Details were sketchy, but changes included one-month free trials, said Tom Online Inc., one of several mobile content providers that had been told about the policy adjustments on Friday.

"Although Tom Online is currently in the process of making a detailed assessment of the potential impact of these new policies on the company's wireless Internet business, it believes the impact will be negative and significant," Tom Online said in a statement.

China Mobile's Hong Kong-listed arm, China Mobile Ltd., declined comment.

Analysts said they would downgrade revenue outlooks for companies likely to be affected, and expected shares of those companies to come under pressure.

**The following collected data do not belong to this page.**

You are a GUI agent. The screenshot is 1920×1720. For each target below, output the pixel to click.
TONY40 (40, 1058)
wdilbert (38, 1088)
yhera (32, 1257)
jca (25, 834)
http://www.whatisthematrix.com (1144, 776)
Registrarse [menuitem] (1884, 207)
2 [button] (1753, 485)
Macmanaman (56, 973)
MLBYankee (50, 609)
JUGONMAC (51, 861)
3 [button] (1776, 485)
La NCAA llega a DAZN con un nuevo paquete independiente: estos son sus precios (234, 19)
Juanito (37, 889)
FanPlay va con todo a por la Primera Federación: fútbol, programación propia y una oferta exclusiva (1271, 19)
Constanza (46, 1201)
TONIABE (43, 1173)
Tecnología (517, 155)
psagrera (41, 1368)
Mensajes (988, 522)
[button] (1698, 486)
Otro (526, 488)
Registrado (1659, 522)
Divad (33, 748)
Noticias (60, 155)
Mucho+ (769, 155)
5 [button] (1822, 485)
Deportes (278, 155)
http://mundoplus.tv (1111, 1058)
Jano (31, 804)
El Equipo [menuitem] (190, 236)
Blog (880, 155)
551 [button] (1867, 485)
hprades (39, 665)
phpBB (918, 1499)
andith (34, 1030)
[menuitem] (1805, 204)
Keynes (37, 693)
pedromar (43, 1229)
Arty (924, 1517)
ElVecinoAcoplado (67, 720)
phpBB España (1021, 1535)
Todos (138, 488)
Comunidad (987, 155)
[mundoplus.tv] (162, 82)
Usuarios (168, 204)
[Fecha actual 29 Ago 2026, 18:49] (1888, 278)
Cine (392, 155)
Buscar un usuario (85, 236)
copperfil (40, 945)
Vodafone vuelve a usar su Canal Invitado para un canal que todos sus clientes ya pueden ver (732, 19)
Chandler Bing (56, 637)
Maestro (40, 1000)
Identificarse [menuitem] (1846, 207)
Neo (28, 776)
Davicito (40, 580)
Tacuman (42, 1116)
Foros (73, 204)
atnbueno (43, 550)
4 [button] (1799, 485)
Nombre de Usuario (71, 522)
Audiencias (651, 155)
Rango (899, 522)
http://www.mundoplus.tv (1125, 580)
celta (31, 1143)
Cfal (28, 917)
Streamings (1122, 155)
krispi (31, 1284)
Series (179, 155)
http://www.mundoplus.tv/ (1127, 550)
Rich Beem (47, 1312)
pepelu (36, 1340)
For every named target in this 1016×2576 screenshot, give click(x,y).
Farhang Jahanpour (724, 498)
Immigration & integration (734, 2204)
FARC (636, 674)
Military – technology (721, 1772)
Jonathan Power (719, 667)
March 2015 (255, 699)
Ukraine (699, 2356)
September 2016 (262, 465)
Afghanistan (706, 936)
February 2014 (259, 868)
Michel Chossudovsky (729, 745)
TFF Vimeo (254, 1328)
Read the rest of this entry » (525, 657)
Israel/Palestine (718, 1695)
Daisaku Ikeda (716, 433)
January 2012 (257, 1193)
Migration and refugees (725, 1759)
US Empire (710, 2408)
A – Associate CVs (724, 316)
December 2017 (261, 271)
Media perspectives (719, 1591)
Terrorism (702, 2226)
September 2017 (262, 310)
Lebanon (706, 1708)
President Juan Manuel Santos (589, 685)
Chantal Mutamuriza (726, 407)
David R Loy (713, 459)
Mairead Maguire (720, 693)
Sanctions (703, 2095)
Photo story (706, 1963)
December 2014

Sina confirmed that there would be significant policy changes, but declined to elaborate. A spokeswoman said Sina would issue a statement later on Friday.

The move is part of a campaign begun by China Mobile and its chief rival, the parent of Hong Kong-listed China Unicom, to clean up content-providing services offered over their networks.

Sina, Sohu, Linktone and others have been fined or punished over the past two years, as mobile carriers try to eliminate abusive billing practices and controversial content such as spam and pornography.

Tom Online said a new rule required subscribers to wireless content services to manually confirm their subscriptions a month after signing up, meaning that users would no longer be billed indefinitely for services they seldom used.

"We believe service providers would likely see significant revenue volatility over the next one to two quarters," JP Morgan analyst Dick Wei wrote in a research note.

"We expect roughly a 10 percent to 20 percent revenue impact across the second quarter of 2006 to the third quarter of 2006."

Piper Jaffray analyst Safa Rashtchy also expected "major impact" on wireless service providers.

"We believe the total impact of these services will be severe and could reduce revenues by 20 percent-30 percent in 2007, with potentially much more near-term impact," Piper Jaffray wrote.